In my advisory work with startups and mature companies undergoing a transformation, I have found that they often pursue growth opportunities in an undisciplined manner and end up spreading themselves too thin. In the relentless pursuit of growth, no opportunity is passed up and no customer is turned away. However, growth is not about doing more. It is about doing fewer things better. To scale and succeed, startup companies need to pursue disciplined growth by focusing on a few domains where they can really win. This was the central message of a book I wrote a few years ago, called Fewer, Bigger, Bolder.

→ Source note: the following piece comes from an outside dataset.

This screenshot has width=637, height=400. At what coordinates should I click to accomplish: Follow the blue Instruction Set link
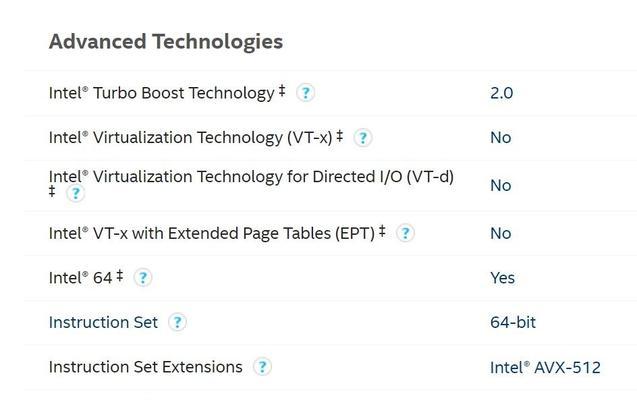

Two years ago, I met Suresh Katta, the founder, and CEO of Saama Technologies. As he shared the story of his fascinating company, I realized that Saama was a poster child for the principles of focused growth that I have been talking about for years. Since its founding in 1997, Saama had evolved from an IT services company to an IP-based platform company. Its Fluid Analytics Engine (FAE) platform allowed solutions to be built quickly for a number of vertical markets, including insurance, health care, and life sciences. By the end of 2015, however, Suresh and his leadership team realized that they were chasing too many rabbits. They were feeling the need to become more focused on their growth strategy but were nervous about narrowing their target markets. I shared a key insight with Suresh – “No market is too narrow if you go deep enough.” By building deep domain expertise, companies can create sustainable differentiation and drive profitable growth. This insight resonated deeply with Suresh. He and his team became convinced that Saama’s future growth would best be driven by a focused vertical market strategy.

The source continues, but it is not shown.